Task — With every picture left out, restate the listing below exactly as written.

Data for processing —
============

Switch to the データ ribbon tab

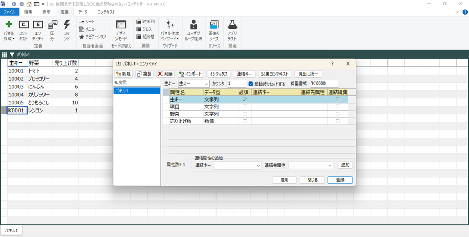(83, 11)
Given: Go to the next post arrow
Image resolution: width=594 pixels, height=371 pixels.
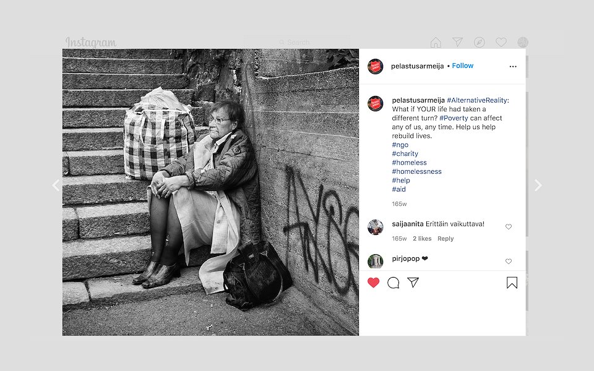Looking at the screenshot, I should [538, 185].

============

Response area —
Switch to the データ ribbon tab

(83, 11)
Given: Go to the next post arrow
Image resolution: width=594 pixels, height=371 pixels.
Looking at the screenshot, I should [538, 185].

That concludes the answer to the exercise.